┌────────
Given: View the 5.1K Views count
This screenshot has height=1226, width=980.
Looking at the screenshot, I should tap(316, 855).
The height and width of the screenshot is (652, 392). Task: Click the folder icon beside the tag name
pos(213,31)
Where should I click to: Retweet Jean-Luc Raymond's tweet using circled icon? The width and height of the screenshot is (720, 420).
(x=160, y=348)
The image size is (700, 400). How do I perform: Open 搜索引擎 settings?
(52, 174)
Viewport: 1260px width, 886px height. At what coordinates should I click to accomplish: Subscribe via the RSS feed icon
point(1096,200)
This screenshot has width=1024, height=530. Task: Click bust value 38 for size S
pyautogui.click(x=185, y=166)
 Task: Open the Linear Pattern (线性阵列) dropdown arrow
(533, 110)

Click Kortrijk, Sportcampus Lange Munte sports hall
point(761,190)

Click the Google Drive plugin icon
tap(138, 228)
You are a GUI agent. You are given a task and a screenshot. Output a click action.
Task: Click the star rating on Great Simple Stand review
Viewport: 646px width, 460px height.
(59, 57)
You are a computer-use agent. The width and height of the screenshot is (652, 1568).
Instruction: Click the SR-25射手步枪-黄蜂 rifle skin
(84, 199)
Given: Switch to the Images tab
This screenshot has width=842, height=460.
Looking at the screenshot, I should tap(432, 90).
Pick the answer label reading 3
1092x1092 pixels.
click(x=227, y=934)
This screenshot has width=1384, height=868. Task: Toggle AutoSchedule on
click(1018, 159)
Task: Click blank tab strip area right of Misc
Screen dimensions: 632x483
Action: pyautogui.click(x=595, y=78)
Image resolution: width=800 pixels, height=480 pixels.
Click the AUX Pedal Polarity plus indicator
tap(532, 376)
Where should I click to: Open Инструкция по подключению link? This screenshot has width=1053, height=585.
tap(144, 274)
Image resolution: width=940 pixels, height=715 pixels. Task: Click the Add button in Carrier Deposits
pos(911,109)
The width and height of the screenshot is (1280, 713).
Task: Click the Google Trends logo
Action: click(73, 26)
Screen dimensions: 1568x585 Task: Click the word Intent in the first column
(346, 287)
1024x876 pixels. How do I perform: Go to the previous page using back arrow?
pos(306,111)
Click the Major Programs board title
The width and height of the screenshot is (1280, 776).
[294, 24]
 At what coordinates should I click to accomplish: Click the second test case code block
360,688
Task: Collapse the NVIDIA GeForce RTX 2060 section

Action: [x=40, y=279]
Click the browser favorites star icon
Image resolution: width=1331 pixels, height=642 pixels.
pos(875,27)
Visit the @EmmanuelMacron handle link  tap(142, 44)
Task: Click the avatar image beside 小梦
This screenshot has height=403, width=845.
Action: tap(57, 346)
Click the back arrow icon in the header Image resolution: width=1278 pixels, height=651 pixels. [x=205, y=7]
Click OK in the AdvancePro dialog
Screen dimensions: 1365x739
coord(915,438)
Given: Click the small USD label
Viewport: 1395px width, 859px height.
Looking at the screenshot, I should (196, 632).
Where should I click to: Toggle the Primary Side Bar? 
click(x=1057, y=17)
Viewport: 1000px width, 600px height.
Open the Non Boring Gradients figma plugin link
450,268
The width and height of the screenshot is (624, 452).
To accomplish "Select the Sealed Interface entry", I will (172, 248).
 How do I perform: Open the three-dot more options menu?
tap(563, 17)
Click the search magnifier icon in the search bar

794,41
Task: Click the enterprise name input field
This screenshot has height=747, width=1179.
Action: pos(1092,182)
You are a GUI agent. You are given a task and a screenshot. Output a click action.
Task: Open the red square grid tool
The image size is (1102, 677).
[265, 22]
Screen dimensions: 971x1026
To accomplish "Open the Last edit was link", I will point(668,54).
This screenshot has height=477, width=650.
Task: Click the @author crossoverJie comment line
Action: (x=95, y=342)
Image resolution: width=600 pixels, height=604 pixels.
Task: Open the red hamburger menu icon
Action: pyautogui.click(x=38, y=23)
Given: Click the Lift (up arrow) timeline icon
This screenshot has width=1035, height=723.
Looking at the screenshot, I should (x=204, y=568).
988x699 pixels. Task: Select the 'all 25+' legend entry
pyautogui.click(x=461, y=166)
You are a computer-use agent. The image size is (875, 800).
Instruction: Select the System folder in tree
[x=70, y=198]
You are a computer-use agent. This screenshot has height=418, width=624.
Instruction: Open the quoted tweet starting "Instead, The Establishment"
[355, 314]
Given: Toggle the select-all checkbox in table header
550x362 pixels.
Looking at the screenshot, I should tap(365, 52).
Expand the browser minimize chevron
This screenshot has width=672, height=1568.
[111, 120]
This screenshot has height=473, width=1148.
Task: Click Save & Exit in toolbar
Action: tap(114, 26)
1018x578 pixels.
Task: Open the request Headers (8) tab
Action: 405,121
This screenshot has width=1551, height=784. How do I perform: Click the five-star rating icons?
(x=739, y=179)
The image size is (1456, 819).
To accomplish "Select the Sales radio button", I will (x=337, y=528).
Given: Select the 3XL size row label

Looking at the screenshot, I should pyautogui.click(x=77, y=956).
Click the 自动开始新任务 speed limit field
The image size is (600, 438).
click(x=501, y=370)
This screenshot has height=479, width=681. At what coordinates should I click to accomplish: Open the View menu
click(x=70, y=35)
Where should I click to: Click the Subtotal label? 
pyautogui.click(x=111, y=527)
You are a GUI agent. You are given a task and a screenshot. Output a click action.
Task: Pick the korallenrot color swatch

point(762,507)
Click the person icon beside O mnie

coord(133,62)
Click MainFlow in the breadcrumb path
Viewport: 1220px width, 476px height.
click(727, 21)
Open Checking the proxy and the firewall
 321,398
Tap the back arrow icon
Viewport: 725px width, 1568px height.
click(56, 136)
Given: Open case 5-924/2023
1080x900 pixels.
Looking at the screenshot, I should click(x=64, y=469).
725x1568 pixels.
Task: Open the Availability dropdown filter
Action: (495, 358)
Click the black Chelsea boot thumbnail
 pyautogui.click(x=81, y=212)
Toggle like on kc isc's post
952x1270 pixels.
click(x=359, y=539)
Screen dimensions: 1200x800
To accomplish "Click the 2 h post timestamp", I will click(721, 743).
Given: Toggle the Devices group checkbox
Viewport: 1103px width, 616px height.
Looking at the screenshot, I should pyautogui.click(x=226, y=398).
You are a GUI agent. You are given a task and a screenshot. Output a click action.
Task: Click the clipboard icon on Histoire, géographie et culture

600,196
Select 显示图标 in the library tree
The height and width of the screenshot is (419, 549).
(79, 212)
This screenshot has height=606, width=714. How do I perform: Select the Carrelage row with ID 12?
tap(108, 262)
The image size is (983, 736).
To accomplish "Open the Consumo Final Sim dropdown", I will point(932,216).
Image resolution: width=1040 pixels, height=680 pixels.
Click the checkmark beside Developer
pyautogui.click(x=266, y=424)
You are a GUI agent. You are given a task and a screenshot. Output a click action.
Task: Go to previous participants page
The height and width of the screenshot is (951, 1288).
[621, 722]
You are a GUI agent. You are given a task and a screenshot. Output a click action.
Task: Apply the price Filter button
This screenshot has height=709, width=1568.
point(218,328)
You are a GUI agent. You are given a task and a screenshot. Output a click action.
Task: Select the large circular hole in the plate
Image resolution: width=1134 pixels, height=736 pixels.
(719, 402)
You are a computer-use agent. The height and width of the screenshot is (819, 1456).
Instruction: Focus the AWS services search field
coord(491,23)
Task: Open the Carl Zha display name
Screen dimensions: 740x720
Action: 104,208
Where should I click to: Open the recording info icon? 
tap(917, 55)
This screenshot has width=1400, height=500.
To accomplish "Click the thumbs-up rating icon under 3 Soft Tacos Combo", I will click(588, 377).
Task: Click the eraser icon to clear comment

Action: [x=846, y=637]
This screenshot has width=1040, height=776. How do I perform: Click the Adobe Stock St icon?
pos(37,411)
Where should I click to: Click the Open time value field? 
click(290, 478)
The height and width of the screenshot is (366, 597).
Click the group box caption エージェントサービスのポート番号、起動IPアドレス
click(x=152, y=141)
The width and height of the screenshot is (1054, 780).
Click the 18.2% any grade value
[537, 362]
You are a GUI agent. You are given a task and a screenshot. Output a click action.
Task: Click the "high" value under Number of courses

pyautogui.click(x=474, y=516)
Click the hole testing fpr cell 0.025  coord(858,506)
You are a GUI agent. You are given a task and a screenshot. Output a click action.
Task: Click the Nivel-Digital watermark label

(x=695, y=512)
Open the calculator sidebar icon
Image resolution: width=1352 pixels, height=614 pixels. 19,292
└────────
WHAT NEEDS TO BE DONE:
Where does the string "hole" occur in the material? Copy every line where it does.

SOLUTION TO THIS PROBLEM:
Task: Select the large circular hole in the plate
Click the hole testing fpr cell 0.025  coord(858,506)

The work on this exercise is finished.